Lettre d’André Roy à Ensaf Haidar

Chère Madame Haidar,
Chers amis,

 

L’Union des écrivaines et des écrivains québécois ne pouvait qu’être présente ici pour souligner le combat pour la liberté d’expression que mène Ensaf Haidar depuis trois ans aux côtés de son mari Raif Badawi qui a été condamné, par un chef saoudien, à la prison et à la flagellation pour apostasie et insulte à l’islam, avec depuis mars dernier à une possible peine de mort. Depuis la famille de Badawi a été soumise à de nombreuses tracasseries et a dû s’exiler au Québec, dans la ville de Sherbrooke.
Madame Haidar, l’UNEQ, comme les nombreuses organisations pour la défense des droits de la personne dans le monde et au Québec, telles que le P.E.N. et Amnistie Internationale ici et ailleurs, croit que la liberté d’expression, quels que soient les pays, les gouvernements, les religions, est inviolable, intouchable, indiscutable. Les écrivains ne doivent cesser de dire et d’écrire cette vérité élémentaire : que la liberté de s’exprimer, de critiquer, d’écrire, de créer est une valeur universelle. Et que le combat pour cette liberté sous toutes ses formes est essentiel pour que nous puissions vivre libres, tout simplement. Nous devons être contre la censure, les interdictions, les condamnations pour outrages et blasphèmes. Contre l’injustice, le fanatisme, la violence idéologique. Qu’elle soit sceptique, irrévérencieuse, critique, la liberté est un acte d’amour, et elle fait partie de l’acte d’écrire qui est également celui de la compréhension, de la sympathie, de la compassion. Son lieu est celui de la lutte contre l’intolérance, l’ignorance, la peur. Celui de l’imagination, de la jubilation, de la joie.
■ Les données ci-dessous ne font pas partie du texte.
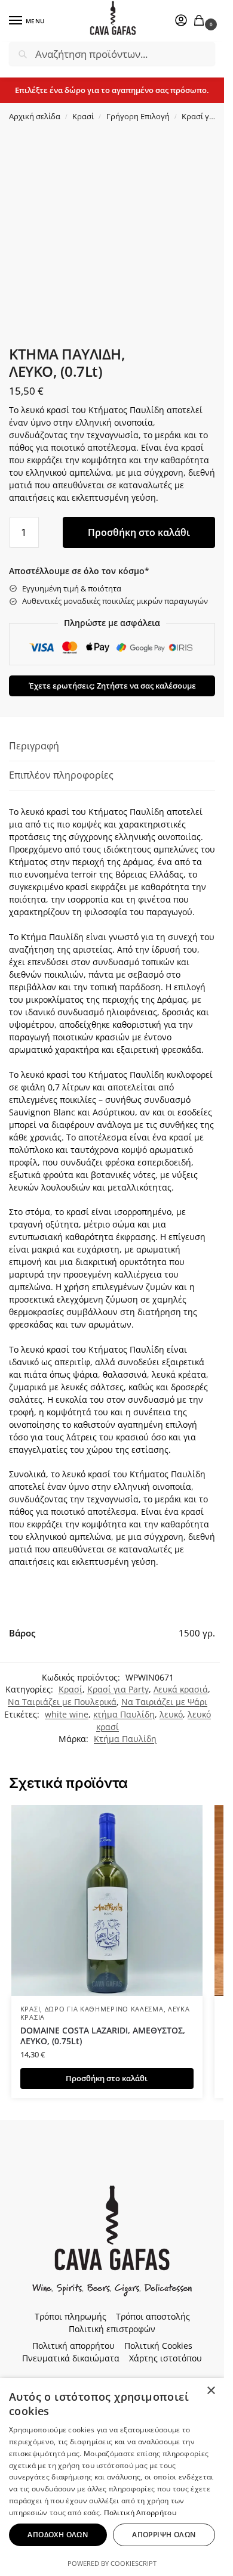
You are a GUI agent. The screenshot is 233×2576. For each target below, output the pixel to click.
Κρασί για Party (118, 1689)
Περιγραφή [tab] (34, 745)
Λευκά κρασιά (181, 1689)
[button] (201, 21)
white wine (66, 1714)
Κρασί (83, 116)
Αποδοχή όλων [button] (57, 2534)
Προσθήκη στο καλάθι (139, 532)
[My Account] (181, 21)
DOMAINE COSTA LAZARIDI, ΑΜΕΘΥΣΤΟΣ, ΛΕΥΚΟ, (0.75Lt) (102, 2036)
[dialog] (112, 2477)
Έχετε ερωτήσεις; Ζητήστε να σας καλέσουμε (112, 686)
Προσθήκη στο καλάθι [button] (107, 2078)
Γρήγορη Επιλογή (138, 116)
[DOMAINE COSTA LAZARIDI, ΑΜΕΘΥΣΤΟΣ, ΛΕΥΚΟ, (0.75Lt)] (107, 1900)
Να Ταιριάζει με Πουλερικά (62, 1701)
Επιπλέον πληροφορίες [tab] (61, 775)
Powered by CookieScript (112, 2563)
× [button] (210, 2390)
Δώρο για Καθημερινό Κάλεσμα (104, 2009)
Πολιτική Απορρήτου (140, 2512)
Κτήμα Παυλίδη (125, 1738)
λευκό (171, 1714)
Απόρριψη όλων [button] (163, 2534)
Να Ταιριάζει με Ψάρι (164, 1701)
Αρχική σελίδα (34, 116)
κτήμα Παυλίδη (124, 1714)
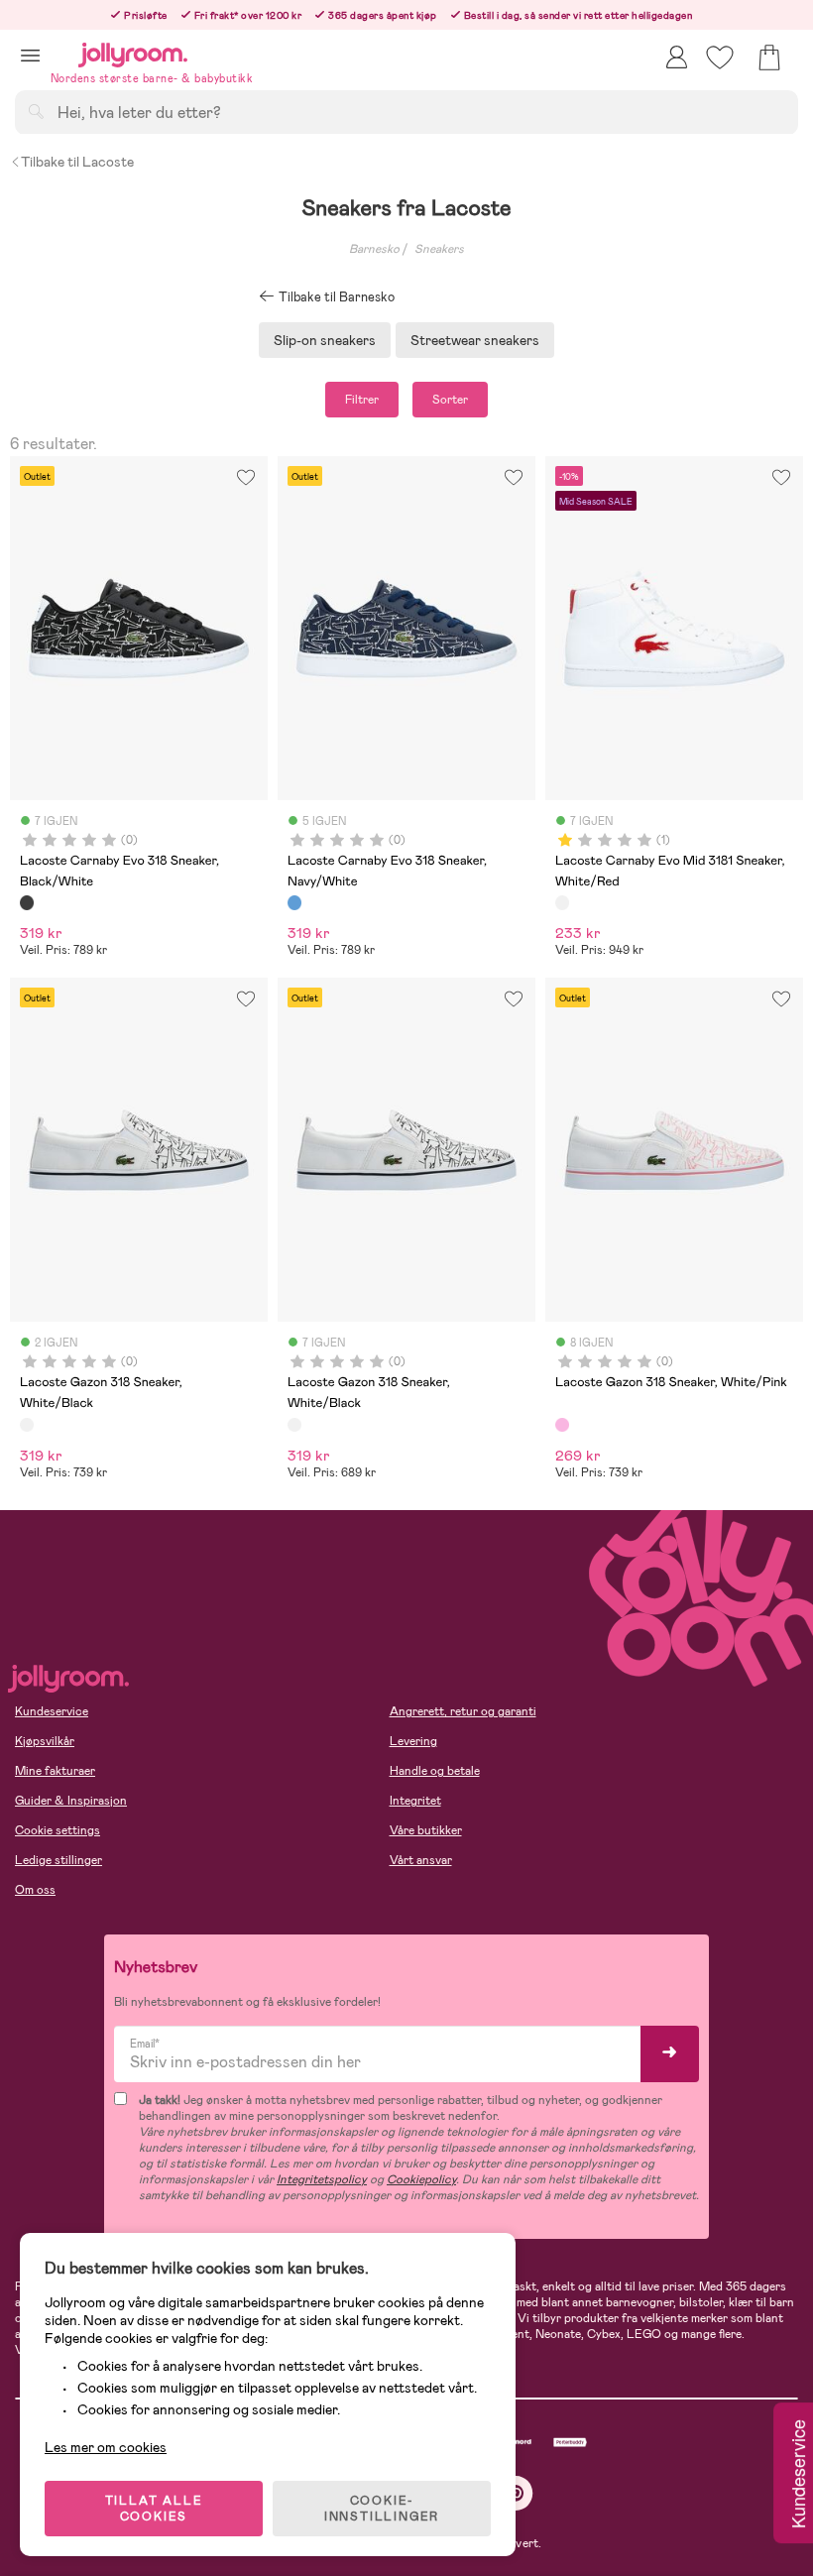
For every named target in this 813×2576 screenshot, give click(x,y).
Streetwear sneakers (474, 340)
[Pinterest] (516, 2493)
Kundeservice (51, 1711)
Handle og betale (435, 1771)
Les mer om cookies (106, 2447)
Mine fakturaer (55, 1771)
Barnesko (374, 249)
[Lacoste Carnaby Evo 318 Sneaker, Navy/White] (294, 902)
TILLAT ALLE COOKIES (154, 2508)
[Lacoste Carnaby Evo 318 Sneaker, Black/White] (27, 902)
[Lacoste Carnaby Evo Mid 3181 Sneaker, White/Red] (562, 902)
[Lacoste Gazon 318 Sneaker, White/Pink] (562, 1425)
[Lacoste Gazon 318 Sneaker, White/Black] (27, 1425)
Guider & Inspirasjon (71, 1801)
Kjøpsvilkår (44, 1741)
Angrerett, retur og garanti (463, 1711)
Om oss (35, 1890)
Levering (413, 1741)
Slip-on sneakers (325, 340)
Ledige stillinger (58, 1860)
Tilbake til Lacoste (77, 162)
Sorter (450, 400)
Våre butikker (426, 1830)
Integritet (415, 1801)
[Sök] (36, 111)
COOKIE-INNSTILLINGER (381, 2508)
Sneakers (439, 249)
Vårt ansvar (421, 1860)
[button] (30, 55)
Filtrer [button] (362, 400)
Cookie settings (57, 1830)
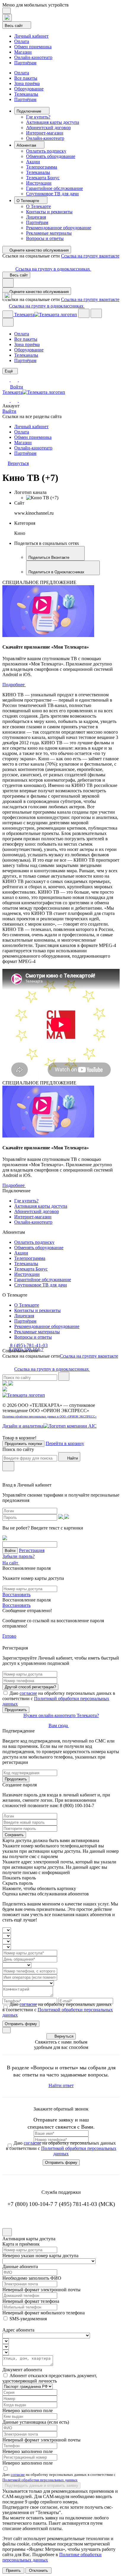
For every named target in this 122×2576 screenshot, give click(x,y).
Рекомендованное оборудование (58, 227)
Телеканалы (26, 94)
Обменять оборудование (50, 156)
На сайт (10, 1562)
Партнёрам (25, 62)
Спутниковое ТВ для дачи (52, 193)
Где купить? (38, 116)
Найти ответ (61, 2085)
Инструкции (39, 182)
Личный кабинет (31, 36)
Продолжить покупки (23, 1443)
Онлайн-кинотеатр (33, 57)
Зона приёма (27, 83)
Il faut se battre pour cela. Il faut se battre contre le fait qu’on puisse emprisonner quelqu’un, le torturer, le tuer à cause de ses idées et, en particulier, contre l’instrumentalisation d’une religion qui a pour effet d’imposer une limite à la pensée, comme cela se fait dans un pays comme l’Arabie saoudite. Il faut la liberté, il faut que tous ceux et toutes celles qui pratiquent l’écriture y croient et la défendent. Pour que la création soit cet acte incroyable, exceptionnel, unique. La création a les mêmes vertus que la vérité, et la vérité a les mêmes vertus que la liberté.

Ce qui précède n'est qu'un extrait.